- From: Aymeric Vitte <vitteaymeric@gmail.com>
- Date: Sat, 02 Feb 2013 20:04:29 +0100
- To: Ryan Sleevi <sleevi@google.com>
- CC: public-webcrypto-comments@w3.org, tom@ritter.vg, ddahl@mozilla.com
See comments below, I have provided other use cases.
Tom's proposal only addresses the main page case, and indeed there must
be a way to retrieve the tls details of all ressources loaded inside
this page.
But at least, that's a start of a specification that you requested.

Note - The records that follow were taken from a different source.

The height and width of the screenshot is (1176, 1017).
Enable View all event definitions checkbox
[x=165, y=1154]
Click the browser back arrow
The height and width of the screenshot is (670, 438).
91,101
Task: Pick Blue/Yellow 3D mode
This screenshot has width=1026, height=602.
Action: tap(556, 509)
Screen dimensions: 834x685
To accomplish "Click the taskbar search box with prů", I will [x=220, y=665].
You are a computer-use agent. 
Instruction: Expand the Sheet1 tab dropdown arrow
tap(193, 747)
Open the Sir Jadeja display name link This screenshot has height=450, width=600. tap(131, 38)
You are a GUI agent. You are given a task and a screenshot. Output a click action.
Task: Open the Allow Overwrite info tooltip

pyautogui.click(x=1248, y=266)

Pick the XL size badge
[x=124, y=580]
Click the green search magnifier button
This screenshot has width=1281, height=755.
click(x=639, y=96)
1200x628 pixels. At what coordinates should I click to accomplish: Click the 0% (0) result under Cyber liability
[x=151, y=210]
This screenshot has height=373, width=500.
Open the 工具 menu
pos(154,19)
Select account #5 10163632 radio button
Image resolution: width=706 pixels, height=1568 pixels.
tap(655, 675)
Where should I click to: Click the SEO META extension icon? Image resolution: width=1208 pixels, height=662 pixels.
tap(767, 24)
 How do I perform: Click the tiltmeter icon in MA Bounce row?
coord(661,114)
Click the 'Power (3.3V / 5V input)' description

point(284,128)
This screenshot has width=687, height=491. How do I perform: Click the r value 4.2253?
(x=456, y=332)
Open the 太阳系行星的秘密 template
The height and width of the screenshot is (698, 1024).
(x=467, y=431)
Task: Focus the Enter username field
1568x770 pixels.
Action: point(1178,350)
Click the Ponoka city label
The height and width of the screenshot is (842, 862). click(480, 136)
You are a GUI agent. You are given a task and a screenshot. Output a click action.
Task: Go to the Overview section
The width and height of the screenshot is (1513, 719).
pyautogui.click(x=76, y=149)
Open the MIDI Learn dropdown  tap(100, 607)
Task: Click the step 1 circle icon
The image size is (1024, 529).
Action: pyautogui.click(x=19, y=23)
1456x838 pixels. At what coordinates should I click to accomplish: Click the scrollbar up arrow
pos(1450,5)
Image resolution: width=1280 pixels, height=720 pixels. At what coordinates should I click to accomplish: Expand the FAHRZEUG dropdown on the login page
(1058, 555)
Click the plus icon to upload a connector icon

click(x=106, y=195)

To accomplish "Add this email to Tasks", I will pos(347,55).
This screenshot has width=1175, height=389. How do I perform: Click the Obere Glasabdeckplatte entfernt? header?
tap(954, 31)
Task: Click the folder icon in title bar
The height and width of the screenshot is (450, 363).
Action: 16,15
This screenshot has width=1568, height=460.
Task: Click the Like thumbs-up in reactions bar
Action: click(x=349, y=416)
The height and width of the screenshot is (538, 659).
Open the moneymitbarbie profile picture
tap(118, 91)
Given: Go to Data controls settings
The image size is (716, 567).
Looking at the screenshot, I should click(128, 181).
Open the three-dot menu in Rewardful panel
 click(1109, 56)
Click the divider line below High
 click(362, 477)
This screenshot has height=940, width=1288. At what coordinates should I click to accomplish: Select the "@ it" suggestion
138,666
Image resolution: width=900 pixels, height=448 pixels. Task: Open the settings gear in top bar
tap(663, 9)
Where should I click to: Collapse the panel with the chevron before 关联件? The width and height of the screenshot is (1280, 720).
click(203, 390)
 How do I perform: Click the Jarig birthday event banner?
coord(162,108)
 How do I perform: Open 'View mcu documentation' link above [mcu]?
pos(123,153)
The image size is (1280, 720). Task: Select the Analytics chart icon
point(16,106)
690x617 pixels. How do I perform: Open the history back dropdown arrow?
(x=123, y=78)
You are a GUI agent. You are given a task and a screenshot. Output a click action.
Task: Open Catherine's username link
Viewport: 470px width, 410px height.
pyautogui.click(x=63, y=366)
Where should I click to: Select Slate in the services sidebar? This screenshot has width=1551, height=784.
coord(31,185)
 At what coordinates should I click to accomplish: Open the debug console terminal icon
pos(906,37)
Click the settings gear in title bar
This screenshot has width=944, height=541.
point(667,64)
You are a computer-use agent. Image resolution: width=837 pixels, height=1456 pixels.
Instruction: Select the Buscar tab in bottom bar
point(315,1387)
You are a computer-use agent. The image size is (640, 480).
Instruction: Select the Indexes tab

Then it can be considered.
Le 01/02/2013 21:04, Ryan Sleevi a écrit :
> On Fri, Feb 1, 2013 at 11:45 AM, Tom Ritter <tom@ritter.vg> wrote:
>> "Exposing the server certificate (possibly structured, if not we'll
>> need a bullet-proof, signed, X.509 library) and path of the TLS
>> connection as JavaScript objects"
>>
>> This one was mine. The following doesn't meet the bar of "concrete,
>> well-specified proposal" but it might be the beginning of one.
>>
>> Use Cases
>>
>> 1. A large site that is commonly proxies by corporate and malicious
>> actors wishes to monitor how common this is done. They place
>> javascript bindings in their code to view the user's certificate and
>> report the observed value.
>> Note this use case has already been performed by Facebook, who had to
>> resort to Flash to do so, because javascript did not provide the
>> functionality.
> Use report-uri with HPKP, in report-only mode, as described in
> http://tools.ietf.org/html/draft-ietf-websec-key-pinning-04
>
>> 2. A large site wishes to detect advanced state actors who may perform
>> sophisticated SSL Man in the Middle. Although it is possible for an
>> attacker to detect and negate the javascript checks, powerful
>> javascript obfuscation techniques can be used to make this extremely
>> difficult.
> HTTP Public Key Pinning addresses this
Without any powerfull means, it's quite trivial to hide the check.
>
>> Note that this use case fits well with Gmail, who has gone to great
>> lengths to detect certificate attacks in Chrome, and has the necessary
>> javascript infrastructure in place to defend against sophisticated
>> replacement attacks.
>> 3. A large organisation wishes to implement SSL pinning, but is unsure
>> of all the SSL certificates in use by the different teams of the
>> organisation. They create a javascript include that reviews the
>> certificate chain, and reports it to a central server, and include it
>> in a central framework.
> HTTP Public Key Pinning, in report-only mode, addresses this -
> http://tools.ietf.org/html/draft-ietf-websec-key-pinning-04
>
>> 4. A user wants to write a certificate monitoring extension for Google
>> Chrome, which does not expose the certificate information via any
>> extension APIs. If the bindings are in javascript, such an extension
>> can be written. *Note: I'm not 100% sure about the Chrome extension
>> API, but...
> For reasons I will explain below, this does not really fit.
>
>> 5. A user wants to write a certificate reporting bookmarklet that does
>> not require any browser extension to be installed. They write a
>> concise string of code that will upload the certificate chain for the
>> website to a central monitoring service.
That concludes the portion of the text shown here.